There’s an old argument that the release of a tasteless film a few weeks before the Oscars can dramatically damage a nominee’s chances of winning.
The best example of this occurred when the comedy Norbit hit theaters in 2007-- a few short weeks before the Academy Awards. Eddie Murphy—the easy frontrunner for best supporting actor for his performance in Dreamgirls (2006)—was left empty-handed Oscar night and many blamed Norbit for turning the academy against the comedian.
If that theory is correct, and Murphy was punished for his poor choice of roles, then Naomi Watts and Hugh Jackman should definitely be worried that the new film Movie 43—a dismal and disgusting comedy—features those Oscar nominees acting like unrepentant fools.
Fortunately for them, the movie is composed of a dozen short “comedic” skits featuring many other prominent actors and actresses damaging their brands. So no one actor or actress can be blamed for this 90-minute monstrosity posing as an actual comedy.
The film’s first skit-- which is returned to several times during the proceedings--sets the stage for the story.
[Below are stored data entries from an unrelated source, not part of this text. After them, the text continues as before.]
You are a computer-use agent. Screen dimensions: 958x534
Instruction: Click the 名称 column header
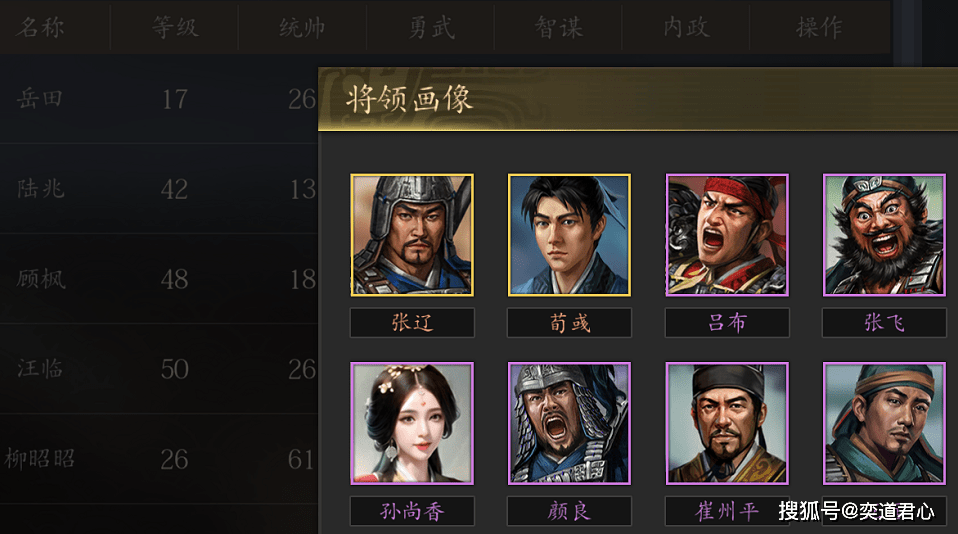click(40, 27)
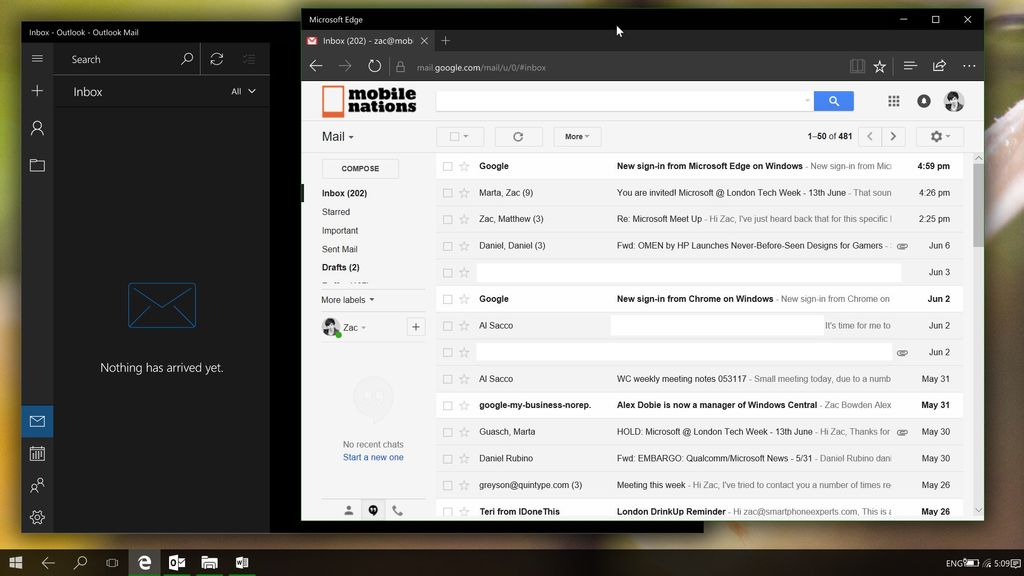The height and width of the screenshot is (576, 1024).
Task: Refresh the Gmail inbox with the reload icon
Action: pyautogui.click(x=518, y=136)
Charlie Wessler (Dennis Quaid) sits in a studio office pitching film ideas to an executive named Griffin Schraeder (Greg Kinnear). Wessler’s idea, he states, is “a movie that is about something but it can also be commercial.” He then proceeds to describe the bizarre concepts in his pitch.
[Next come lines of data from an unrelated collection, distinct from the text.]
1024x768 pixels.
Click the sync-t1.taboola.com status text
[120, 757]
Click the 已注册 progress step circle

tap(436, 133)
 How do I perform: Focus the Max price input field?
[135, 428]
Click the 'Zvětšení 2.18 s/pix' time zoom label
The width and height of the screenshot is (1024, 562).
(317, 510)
The first one—featuring Jackman and Oscar winner Kate Winslet—focuses on a first date between the two young business people. The joke is that a sexual organ is openly hanging down from Jackman’s chin. Winslet’s character is the only one who notices the oddity and the entire skit revolves around her trying to get others to notice it. If that segment sounds harmless, the second skit will prove that the film is more than just disgusting. It’s downright infantile. In segment number two, Watts and Liev Schreiber star as parents who home-school their poor son, Kevin, but want him to experience the full effect of high school.
To get that effect, his parents act like every student their son could possibly encounter. Kevin’s father walks into the shower and mocks his son’s privates and later strips him and ties him up in the front yard. Kevin’s mother rejects her son when he tries to attend a party at his own house and then later spends her time kissing him and getting him to first base.
It’s no wonder that their son grows up to have problems.
From there, the film finds a variety of ways to swim in the gutter. From a woman who wants her boyfriend to defecate on him to a friend who kidnaps a leprechaun to make amends with his best buddy, Movie 43 complacently attempts to mix comedy with crassness but omits the comedy from the equation.
Ultimately, Movie 43
won’t be remembered for its comedic value—because it offers so little. It will be remembered as a minor blight on the careers of the current and the future A-listers who chose to participate in this aberration of a motion picture.
Movie 43 is the greatest waste of A-list talent since Garry Marshall made his last film. It’s a must miss and one of the worst movies of the new year.